El comandante Polchiek informó al alguacil de que de momento debía dejar a Berridge en la prisión. Y como quiera que transcurriera media luna sin que se realizaran progresos en el descubrimiento del asesino, el duque ordenó al alguacil que iniciara las pesquisas sobre las afirmaciones de Berridge.

Había pasado tiempo más que de sobra para que tanto Berridge como todos sus compañeros de puente olvidasen lo que había hecho ninguno de ellos el día y la noche del baile de máscaras, pero Berridge insistió en que había salido de la ciudad, subido a la colina del palacio, entrado en los aposentos del duque y asesinado al buen caballero en su cama (afirmación que se apresuró a modificar en beneficio de la credibilidad de su historia al enterarse de que el duque había sido asesinado en una habitación contigua al salón de baile, estando todavía despierto).

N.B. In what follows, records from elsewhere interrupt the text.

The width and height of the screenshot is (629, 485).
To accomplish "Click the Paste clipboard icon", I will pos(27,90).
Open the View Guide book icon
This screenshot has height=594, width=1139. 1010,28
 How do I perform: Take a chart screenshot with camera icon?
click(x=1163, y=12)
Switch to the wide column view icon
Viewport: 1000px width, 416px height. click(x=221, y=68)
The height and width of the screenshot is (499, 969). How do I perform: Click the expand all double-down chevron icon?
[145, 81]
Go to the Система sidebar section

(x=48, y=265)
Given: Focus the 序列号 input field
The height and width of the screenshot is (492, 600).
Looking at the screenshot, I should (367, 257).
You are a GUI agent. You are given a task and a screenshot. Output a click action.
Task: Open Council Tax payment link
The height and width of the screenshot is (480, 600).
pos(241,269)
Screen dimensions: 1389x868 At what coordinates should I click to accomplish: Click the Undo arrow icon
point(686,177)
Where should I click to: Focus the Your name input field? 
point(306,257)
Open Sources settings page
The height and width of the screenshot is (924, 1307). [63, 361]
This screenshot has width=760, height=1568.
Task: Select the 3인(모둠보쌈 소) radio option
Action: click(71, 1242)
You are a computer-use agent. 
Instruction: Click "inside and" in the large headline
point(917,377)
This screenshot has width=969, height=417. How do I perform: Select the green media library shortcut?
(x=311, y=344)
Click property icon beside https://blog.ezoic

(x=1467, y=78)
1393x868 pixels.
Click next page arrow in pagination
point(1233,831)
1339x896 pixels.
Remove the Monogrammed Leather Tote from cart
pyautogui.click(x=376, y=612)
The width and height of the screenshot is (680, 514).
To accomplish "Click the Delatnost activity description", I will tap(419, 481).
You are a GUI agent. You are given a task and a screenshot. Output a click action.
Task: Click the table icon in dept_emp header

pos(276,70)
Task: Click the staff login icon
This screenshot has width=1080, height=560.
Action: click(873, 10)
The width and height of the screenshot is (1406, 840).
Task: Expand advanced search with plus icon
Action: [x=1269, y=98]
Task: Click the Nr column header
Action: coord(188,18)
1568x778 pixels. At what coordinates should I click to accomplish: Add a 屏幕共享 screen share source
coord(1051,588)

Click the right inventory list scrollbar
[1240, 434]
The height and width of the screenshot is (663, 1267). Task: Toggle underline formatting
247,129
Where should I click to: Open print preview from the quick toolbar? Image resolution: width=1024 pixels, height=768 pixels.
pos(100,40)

Cuando lo llevaron ante el duque en persona para ser interrogado por el asesinato del otro duque, Berridge era un despojo flaco, calvo y tembloroso cuyos ojos se movían de un lado a otro, aparentemente con completa independencia el uno del otro. No paraba de farfullar, pero no articulaba casi ninguna palabra inteligible, y al parecer había confesado no solo el asesinato del duque Walen, sino también el del rey Beddun de Tassasen, el del emperador Puiside y el del padre del rey Quience, Drasine, además de atribuirse la responsabilidad exclusiva por la lluvia de rocas ardientes que había aniquilado naciones enteras y provocado el final de la era imperial.

Berridge fue quemado en la picota de la plaza de la ciudad. El heredero del duque, su hermano, encendió la pira en persona, aunque no antes de hacer que estrangularan al pobre desgraciado, para ahorrarle la agonía del fuego.


El resto de nuestra estancia en las colinas de Yvenage transcurrió de manera relativamente apacible. Durante algún tiempo, flotó en el palacio una atmósfera de preocupación e incluso de sospecha, que fue disipándose de manera gradual. No hubo más muertes inexplicables y asombrosas. El tobillo del rey se curó. Volvió a cazar y volvió a caerse de la montura, aunque esta vez sin hacerse nada más grave que algunos arañazos. En general, su estado de salud pareció mejorar, puede que por influencia del aire puro de las montañas.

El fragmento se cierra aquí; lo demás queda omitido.